[BEGIN Records supplied]
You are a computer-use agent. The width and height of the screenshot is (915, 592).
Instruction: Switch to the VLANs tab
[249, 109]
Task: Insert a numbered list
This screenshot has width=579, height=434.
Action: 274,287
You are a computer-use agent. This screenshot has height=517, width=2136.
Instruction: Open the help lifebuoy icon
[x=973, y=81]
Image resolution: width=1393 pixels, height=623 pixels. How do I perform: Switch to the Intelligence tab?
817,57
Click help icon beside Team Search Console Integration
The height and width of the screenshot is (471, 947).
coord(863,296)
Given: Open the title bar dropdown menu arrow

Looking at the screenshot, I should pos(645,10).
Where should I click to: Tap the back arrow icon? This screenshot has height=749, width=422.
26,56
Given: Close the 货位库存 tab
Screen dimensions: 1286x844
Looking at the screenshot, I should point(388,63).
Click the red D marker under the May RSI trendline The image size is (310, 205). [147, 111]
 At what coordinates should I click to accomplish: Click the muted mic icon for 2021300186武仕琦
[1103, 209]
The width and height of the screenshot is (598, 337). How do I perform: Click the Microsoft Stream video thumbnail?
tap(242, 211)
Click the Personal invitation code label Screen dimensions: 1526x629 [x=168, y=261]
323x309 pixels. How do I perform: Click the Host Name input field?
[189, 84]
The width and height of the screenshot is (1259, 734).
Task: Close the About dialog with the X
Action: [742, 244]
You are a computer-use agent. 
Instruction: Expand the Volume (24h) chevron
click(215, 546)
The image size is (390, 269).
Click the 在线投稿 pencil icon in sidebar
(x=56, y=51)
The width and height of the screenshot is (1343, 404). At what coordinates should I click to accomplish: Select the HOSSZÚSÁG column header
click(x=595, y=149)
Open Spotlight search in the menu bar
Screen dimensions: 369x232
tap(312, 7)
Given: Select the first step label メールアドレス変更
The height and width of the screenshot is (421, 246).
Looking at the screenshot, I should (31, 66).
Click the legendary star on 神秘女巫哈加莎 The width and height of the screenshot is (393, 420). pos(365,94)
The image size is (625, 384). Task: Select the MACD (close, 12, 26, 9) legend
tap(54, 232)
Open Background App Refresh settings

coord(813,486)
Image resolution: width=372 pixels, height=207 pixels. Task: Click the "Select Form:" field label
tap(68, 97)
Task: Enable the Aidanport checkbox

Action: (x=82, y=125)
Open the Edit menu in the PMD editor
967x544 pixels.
[END Records supplied]
■ Task instructions:
Copy out all of these lines word for word.

■ Written solution:
You are a computer-use agent. The width and height of the screenshot is (915, 592).
Instruction: Switch to the VLANs tab
[249, 109]
Task: Insert a numbered list
This screenshot has width=579, height=434.
Action: 274,287
You are a computer-use agent. This screenshot has height=517, width=2136.
Instruction: Open the help lifebuoy icon
[x=973, y=81]
Image resolution: width=1393 pixels, height=623 pixels. How do I perform: Switch to the Intelligence tab?
817,57
Click help icon beside Team Search Console Integration
The height and width of the screenshot is (471, 947).
coord(863,296)
Given: Open the title bar dropdown menu arrow

Looking at the screenshot, I should pos(645,10).
Where should I click to: Tap the back arrow icon? This screenshot has height=749, width=422.
26,56
Given: Close the 货位库存 tab
Screen dimensions: 1286x844
Looking at the screenshot, I should point(388,63).
Click the red D marker under the May RSI trendline The image size is (310, 205). [147, 111]
 At what coordinates should I click to accomplish: Click the muted mic icon for 2021300186武仕琦
[1103, 209]
The width and height of the screenshot is (598, 337). How do I perform: Click the Microsoft Stream video thumbnail?
tap(242, 211)
Click the Personal invitation code label Screen dimensions: 1526x629 [x=168, y=261]
323x309 pixels. How do I perform: Click the Host Name input field?
[189, 84]
The width and height of the screenshot is (1259, 734).
Task: Close the About dialog with the X
Action: [742, 244]
You are a computer-use agent. 
Instruction: Expand the Volume (24h) chevron
click(215, 546)
The image size is (390, 269).
Click the 在线投稿 pencil icon in sidebar
(x=56, y=51)
The width and height of the screenshot is (1343, 404). At what coordinates should I click to accomplish: Select the HOSSZÚSÁG column header
click(x=595, y=149)
Open Spotlight search in the menu bar
Screen dimensions: 369x232
tap(312, 7)
Given: Select the first step label メールアドレス変更
The height and width of the screenshot is (421, 246).
Looking at the screenshot, I should (31, 66).
Click the legendary star on 神秘女巫哈加莎 The width and height of the screenshot is (393, 420). pos(365,94)
The image size is (625, 384). Task: Select the MACD (close, 12, 26, 9) legend
tap(54, 232)
Open Background App Refresh settings

coord(813,486)
Image resolution: width=372 pixels, height=207 pixels. Task: Click the "Select Form:" field label
tap(68, 97)
Task: Enable the Aidanport checkbox

Action: (x=82, y=125)
Open the Edit menu in the PMD editor
967x544 pixels.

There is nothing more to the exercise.